(Listed entries Opens)
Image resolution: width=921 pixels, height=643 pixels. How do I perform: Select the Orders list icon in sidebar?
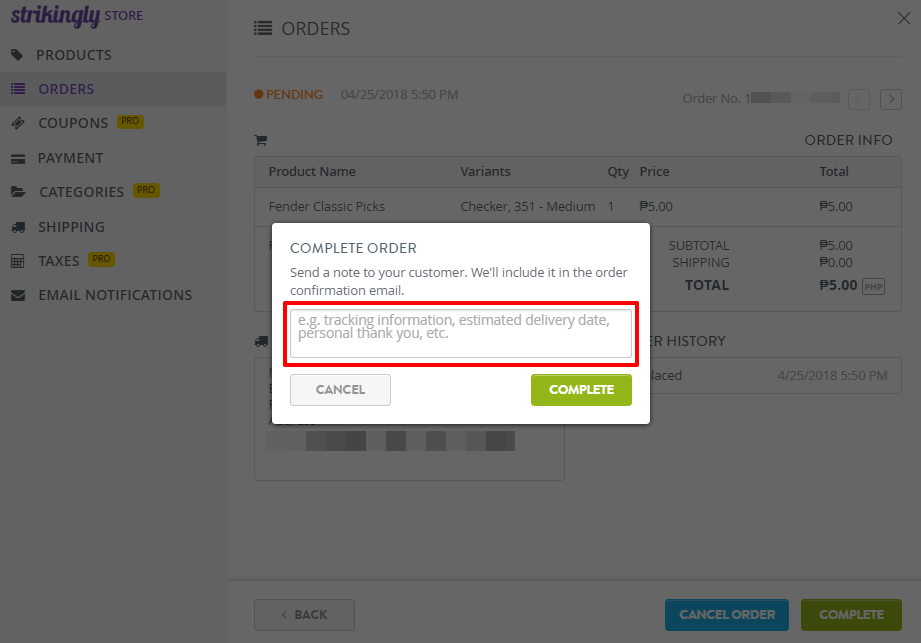coord(18,89)
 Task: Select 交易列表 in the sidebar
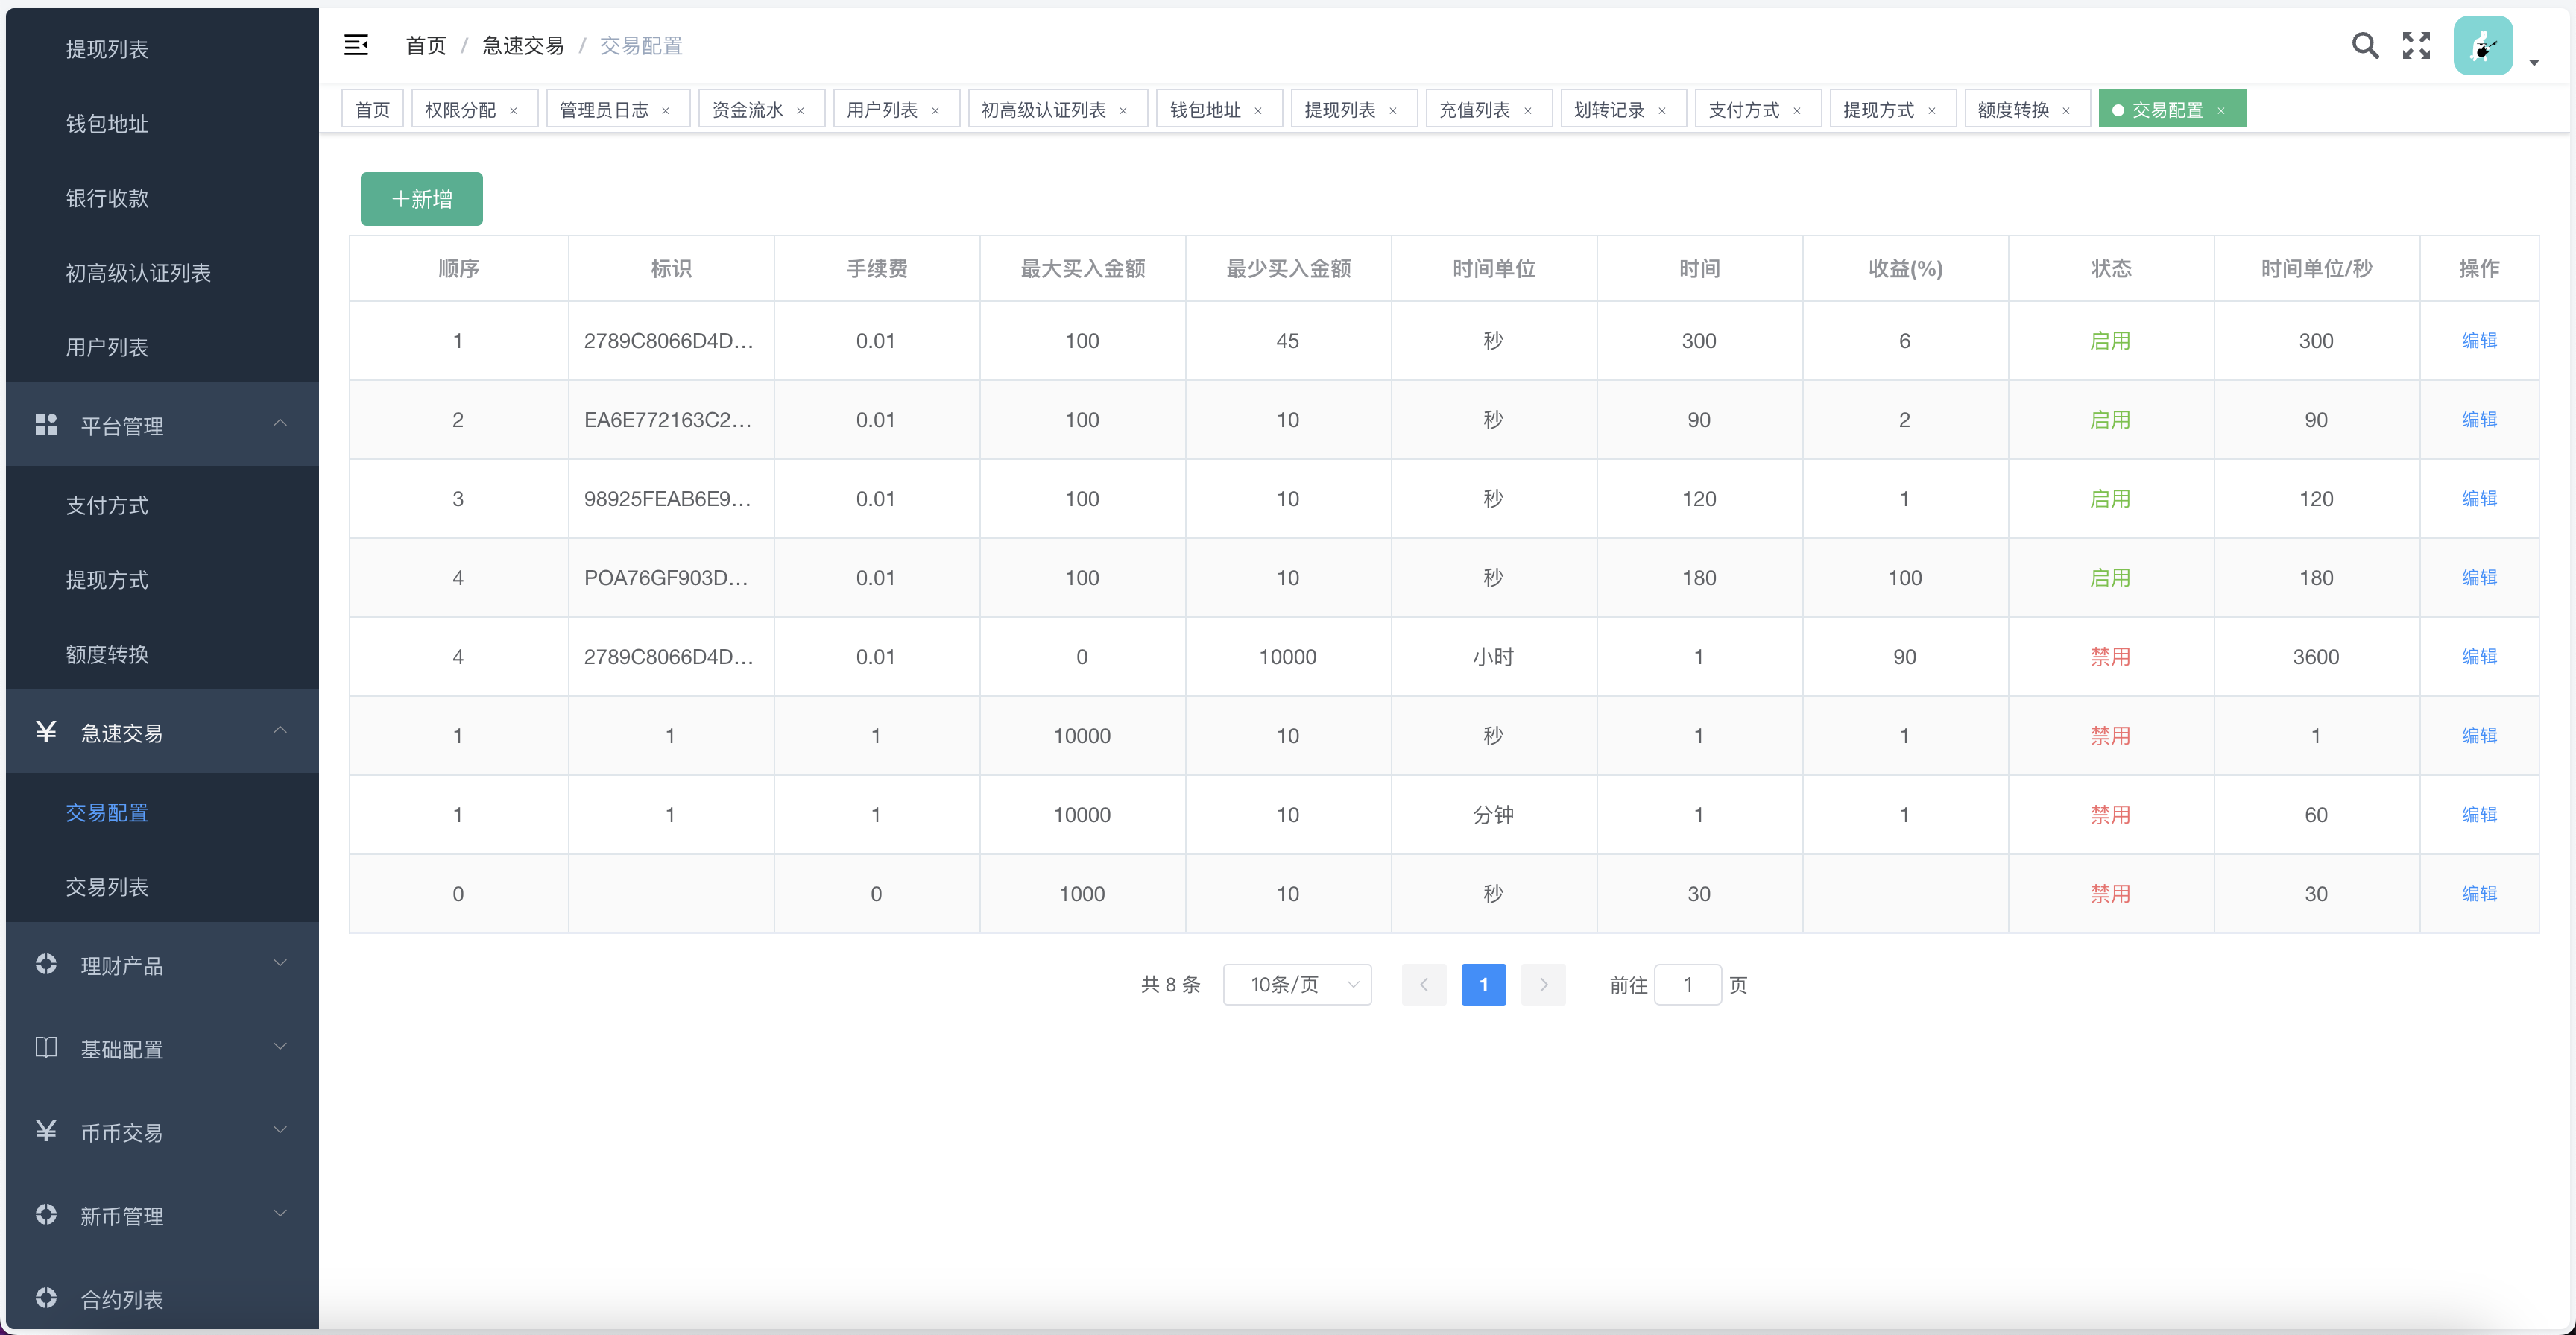107,886
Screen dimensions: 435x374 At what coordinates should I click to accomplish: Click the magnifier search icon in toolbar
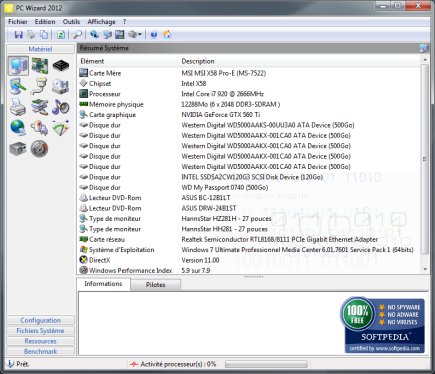click(78, 34)
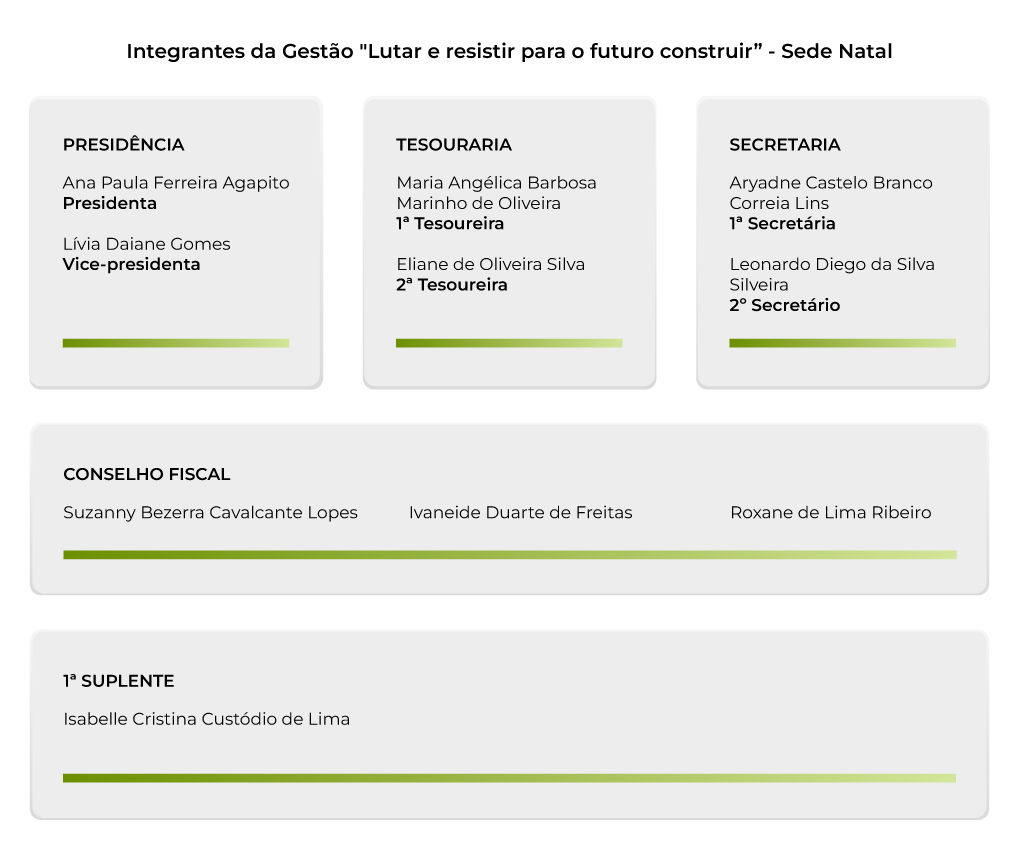The image size is (1019, 846).
Task: Click the page title about Gestão Sede Natal
Action: tap(509, 52)
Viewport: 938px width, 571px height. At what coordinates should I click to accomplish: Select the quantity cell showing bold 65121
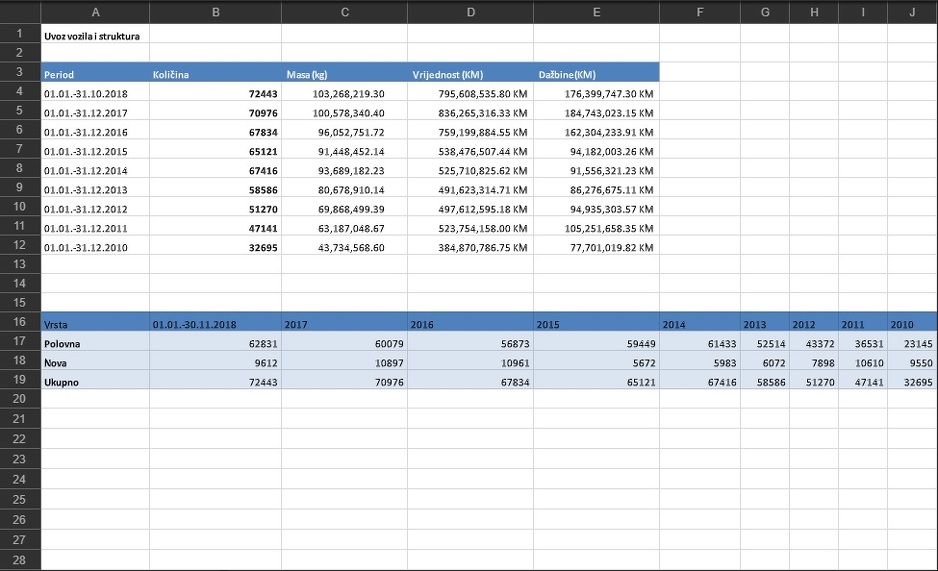tap(214, 151)
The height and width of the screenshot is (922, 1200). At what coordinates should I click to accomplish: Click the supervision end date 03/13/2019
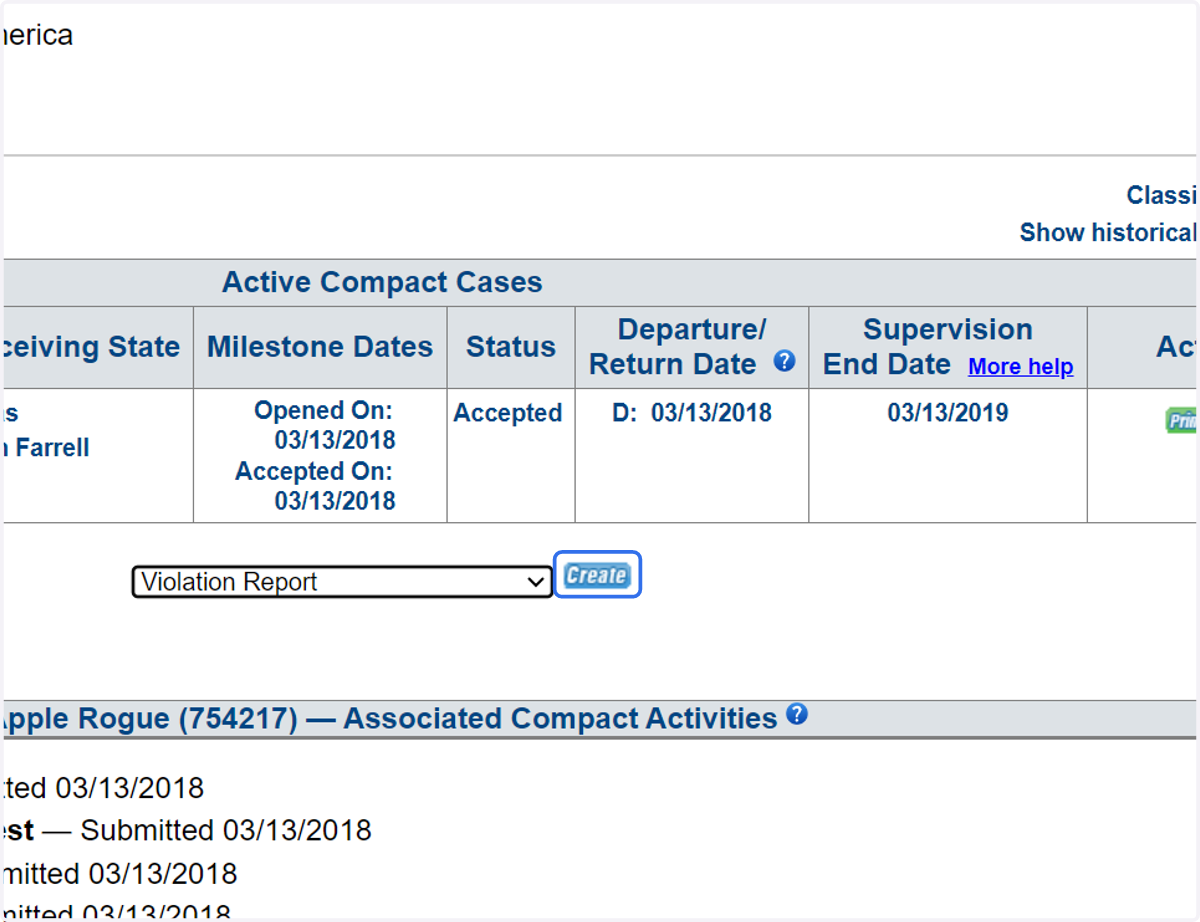(x=948, y=413)
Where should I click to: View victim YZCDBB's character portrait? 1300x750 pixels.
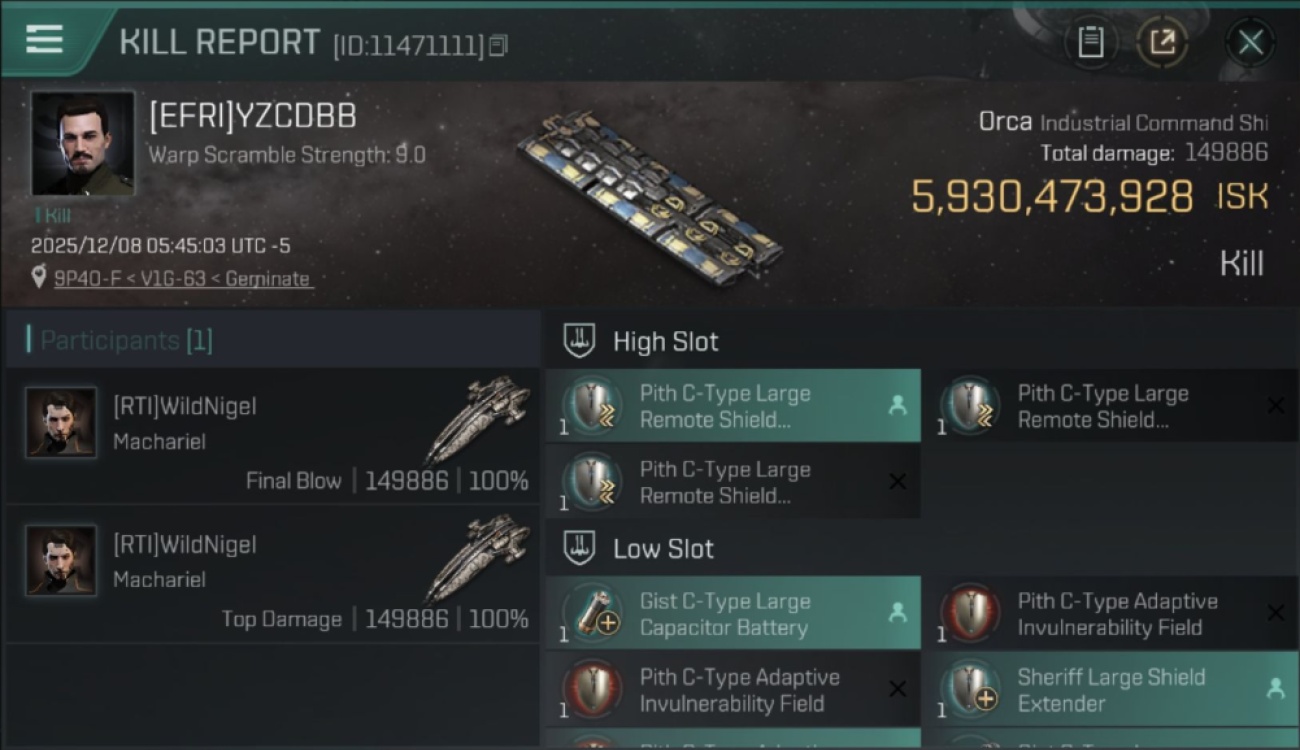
(Listed entries Closes)
▶ [Requirement] Without the pictures, repeat the listing exactly as it reads.

▶ [Exercise answer]
Image resolution: width=921 pixels, height=643 pixels. How do I perform: Select the Orders list icon in sidebar?
coord(18,89)
 Task: Select 交易列表 in the sidebar
107,886
Screen dimensions: 435x374 At what coordinates should I click to accomplish: Click the magnifier search icon in toolbar
click(78, 34)
The image size is (1019, 846).
Task: Click the page title about Gestão Sede Natal
Action: tap(509, 52)
Viewport: 938px width, 571px height. At what coordinates should I click to accomplish: Select the quantity cell showing bold 65121
tap(214, 151)
The height and width of the screenshot is (922, 1200). At what coordinates should I click to accomplish: Click the supervision end date 03/13/2019
(x=948, y=413)
Where should I click to: View victim YZCDBB's character portrait? 1300x750 pixels.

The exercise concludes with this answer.